One of the best ways to lose marks is to do something other than what you’ve been asked to do. 

  • How many questions do they want you to answer?
  • How many boxes should you tick?

Every exam paper comes with instructions, so make sure you understand what the examiners are asking you to do before you get stuck in. 

2) Read the questions thoroughly 

Another great way to miss out on marks is to go full steam ahead without understanding the question first. What question, exactly, are you being asked to answer? 

Modules are broad and varied. But exam questions are specific and narrow. Read the wording carefully so you can recall your knowledge of that exact part of the syllabus. 

3) Decide on your timings 

The only difference between coursework and exams is time. All the tricks that help you write a great assignment will help you in an exam too - you just have less time to perform them. Before you start writing, make a schedule. Think about how long you have, how many marks are available for each answer, and how long you should spend on each one. 

4) Plan your answer 

As well as working out your timings, take some time to decide what your answer is. You wouldn’t start an essay until you knew what you wanted to say - exams are no different. If you’re in an essay-based exam, plot your structure by outlining an introduction, points to argue, and a conclusion. When you do start writing, you’ll be more focused. 
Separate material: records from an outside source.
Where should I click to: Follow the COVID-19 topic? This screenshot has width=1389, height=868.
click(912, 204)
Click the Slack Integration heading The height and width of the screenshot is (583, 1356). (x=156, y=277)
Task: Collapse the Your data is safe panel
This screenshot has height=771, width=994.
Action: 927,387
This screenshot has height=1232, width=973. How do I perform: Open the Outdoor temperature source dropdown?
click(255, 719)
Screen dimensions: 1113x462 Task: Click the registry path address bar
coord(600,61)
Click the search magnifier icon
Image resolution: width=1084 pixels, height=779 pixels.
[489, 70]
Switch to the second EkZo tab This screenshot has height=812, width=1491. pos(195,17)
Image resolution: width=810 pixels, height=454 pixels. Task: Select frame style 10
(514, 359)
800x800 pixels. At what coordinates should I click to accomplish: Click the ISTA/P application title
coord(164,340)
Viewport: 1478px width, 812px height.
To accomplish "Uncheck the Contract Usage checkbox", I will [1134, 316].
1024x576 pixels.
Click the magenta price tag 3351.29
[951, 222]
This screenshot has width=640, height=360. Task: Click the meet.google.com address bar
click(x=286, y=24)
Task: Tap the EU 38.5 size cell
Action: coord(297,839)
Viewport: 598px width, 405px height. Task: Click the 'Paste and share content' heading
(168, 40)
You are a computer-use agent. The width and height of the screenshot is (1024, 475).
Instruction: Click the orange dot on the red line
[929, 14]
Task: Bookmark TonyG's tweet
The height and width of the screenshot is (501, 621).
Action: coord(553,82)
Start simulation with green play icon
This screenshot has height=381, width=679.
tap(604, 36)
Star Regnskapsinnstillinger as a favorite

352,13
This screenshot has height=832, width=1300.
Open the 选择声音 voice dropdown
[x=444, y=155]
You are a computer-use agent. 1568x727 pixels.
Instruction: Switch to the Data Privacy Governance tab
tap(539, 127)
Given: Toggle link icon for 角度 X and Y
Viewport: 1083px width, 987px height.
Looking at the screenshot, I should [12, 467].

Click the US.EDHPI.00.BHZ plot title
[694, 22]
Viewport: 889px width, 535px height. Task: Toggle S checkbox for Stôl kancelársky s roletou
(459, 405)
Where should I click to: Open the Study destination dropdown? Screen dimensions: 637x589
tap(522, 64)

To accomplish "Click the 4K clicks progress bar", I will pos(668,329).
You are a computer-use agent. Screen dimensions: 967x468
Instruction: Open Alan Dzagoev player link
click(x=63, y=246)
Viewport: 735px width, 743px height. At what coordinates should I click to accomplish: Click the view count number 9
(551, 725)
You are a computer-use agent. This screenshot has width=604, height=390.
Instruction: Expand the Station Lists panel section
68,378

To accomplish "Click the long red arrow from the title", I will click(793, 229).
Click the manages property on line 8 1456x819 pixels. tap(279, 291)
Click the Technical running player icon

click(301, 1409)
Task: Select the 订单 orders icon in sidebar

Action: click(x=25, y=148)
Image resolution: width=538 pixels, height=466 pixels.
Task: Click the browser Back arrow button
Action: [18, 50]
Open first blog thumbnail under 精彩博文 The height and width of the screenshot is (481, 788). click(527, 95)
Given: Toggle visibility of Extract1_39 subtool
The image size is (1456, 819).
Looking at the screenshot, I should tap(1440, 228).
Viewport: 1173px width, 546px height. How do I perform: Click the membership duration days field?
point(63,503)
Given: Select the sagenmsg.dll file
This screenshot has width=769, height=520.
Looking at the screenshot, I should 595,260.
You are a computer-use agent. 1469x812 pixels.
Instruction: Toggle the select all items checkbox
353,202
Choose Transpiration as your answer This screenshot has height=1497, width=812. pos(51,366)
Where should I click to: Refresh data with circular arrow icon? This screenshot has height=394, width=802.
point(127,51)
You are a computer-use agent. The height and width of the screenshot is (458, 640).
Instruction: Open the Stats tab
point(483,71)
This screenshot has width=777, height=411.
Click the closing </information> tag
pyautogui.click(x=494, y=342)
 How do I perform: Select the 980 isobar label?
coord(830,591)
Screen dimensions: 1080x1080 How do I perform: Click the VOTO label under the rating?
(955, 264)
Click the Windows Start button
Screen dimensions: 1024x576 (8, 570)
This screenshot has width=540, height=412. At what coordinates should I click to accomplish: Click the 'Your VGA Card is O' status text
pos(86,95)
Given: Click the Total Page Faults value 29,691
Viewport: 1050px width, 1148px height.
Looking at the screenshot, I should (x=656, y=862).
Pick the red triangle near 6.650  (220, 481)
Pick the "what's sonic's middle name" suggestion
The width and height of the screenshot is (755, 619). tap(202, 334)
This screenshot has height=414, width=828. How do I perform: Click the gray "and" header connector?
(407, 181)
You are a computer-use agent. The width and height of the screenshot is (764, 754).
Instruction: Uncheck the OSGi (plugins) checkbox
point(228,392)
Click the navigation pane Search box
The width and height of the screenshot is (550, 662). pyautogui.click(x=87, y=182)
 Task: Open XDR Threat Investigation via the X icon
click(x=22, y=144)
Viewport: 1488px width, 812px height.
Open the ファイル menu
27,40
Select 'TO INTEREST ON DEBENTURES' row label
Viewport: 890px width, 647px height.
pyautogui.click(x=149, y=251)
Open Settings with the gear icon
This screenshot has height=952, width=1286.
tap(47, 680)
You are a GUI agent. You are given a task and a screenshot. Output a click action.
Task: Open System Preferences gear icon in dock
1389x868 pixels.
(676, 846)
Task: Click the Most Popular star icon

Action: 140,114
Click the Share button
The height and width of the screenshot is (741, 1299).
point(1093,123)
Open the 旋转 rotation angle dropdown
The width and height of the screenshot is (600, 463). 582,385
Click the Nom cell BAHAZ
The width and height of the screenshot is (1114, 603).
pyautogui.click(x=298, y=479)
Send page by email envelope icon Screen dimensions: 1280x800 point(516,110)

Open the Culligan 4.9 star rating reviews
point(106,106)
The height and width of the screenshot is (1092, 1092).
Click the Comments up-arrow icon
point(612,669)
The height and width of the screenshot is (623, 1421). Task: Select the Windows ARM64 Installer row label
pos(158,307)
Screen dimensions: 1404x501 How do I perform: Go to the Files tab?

5) Make sure it’s relevant 

A common consequence of not planning your answer is an essay full of interesting but irrelevant facts. When you write ‘on the fly’, it’s easy to brain-dump everything you know. But that’s not what the examiners want. They want a response to the specific question that’s been asked. So think about what you know, and cherry-pick the bits that are relevant. 

6) Mention your sources 

More often than not, your response to an exam question should be an argument based on evidence. The examiners are just as interested in the evidence as they are in the argument. Think back to your revision and reading on this topic. Which authors were important? 

Use their ideas to support your answer, and make sure you name-check them. 

7) Leave some space 

Inspiration doesn’t always strike right away. Sometimes you need time to warm up. So if you hit a bit of a wall with one question, leave a big space and move on to the next one. This means you’ll attempt each task, and that’s a better strategy than answering just one question really well. And when you find the right ideas for an earlier question, you’ll be able to go back and add them in.